Integrated Safety Data: Safety data from phase 2 and 3 studies of single- agent VELCADE 1.3 mg/m2/dose twice weekly for 2 weeks followed by a 10-day rest period in 1163 patients with multiple myeloma (N=1008) and mantle cell lymphoma (N=155) were integrated and tabulated. In these studies, the safety profile of VELCADE was similar in patients with multiple myeloma and mantle cell lymphoma.

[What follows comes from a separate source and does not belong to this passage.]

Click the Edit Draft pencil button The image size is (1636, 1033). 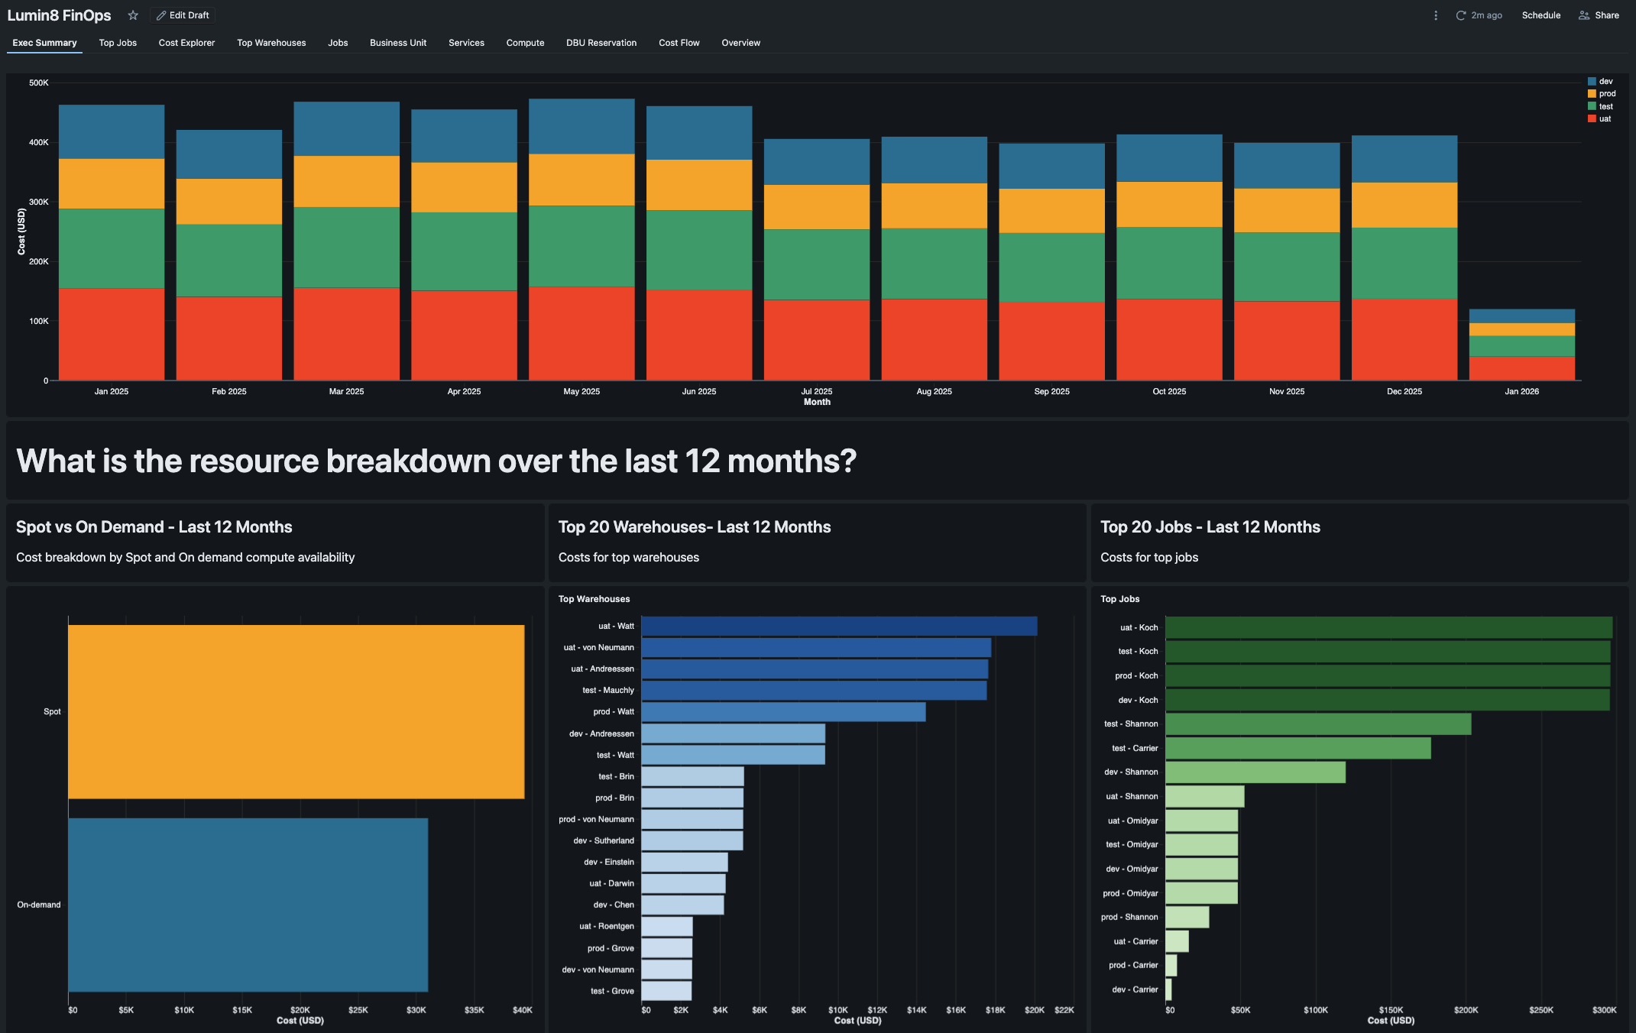point(183,15)
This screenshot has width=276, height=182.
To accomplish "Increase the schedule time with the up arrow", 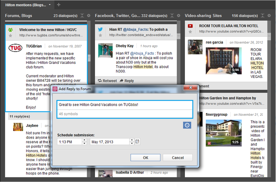I will coord(85,140).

In the integrated analysis, the most commonly reported adverse events were asthenic conditions (including fatigue, malaise, and weakness) (64%), nausea (55%), diarrhea (52%), constipation (41%), peripheral neuropathy NEC (including peripheral sensory neuropathy and peripheral neuropathy aggravated) (39%), thrombocytopenia and appetite decreased (including anorexia) (each 36%), pyrexia (34%), vomiting (33%), and anemia (29%). Twenty percent (20%) of patients experienced at least 1 episode of .Grade 4 toxicity, most commonly thrombocytopenia (5%) and neutropenia (3%). A total of 50% of patients experienced serious adverse events (SAEs) during the studies. The most commonly reported SAEs included pneumonia (7%), pyrexia (6%), diarrhea (5%), vomiting (4%), and nausea, dehydration, dyspnea and thrombocytopenia (each 3%). Adverse events thought by the investigator to be drug-related and leading to discontinuation occurred in 22% of patients. The reasons for discontinuation included peripheral neuropathy (8%), asthenic conditions (3%) and thrombocytopenia and diarrhea (each 2%). In total, 2% of the patients died and the cause of death was considered by the investigator to be possibly related to study drug: including reports of cardiac arrest, congestive heart failure, respiratory failure, renal failure, pneumonia and sepsis. This integrated analysis does not include the phase 3, VELCADE plus DOXIL study.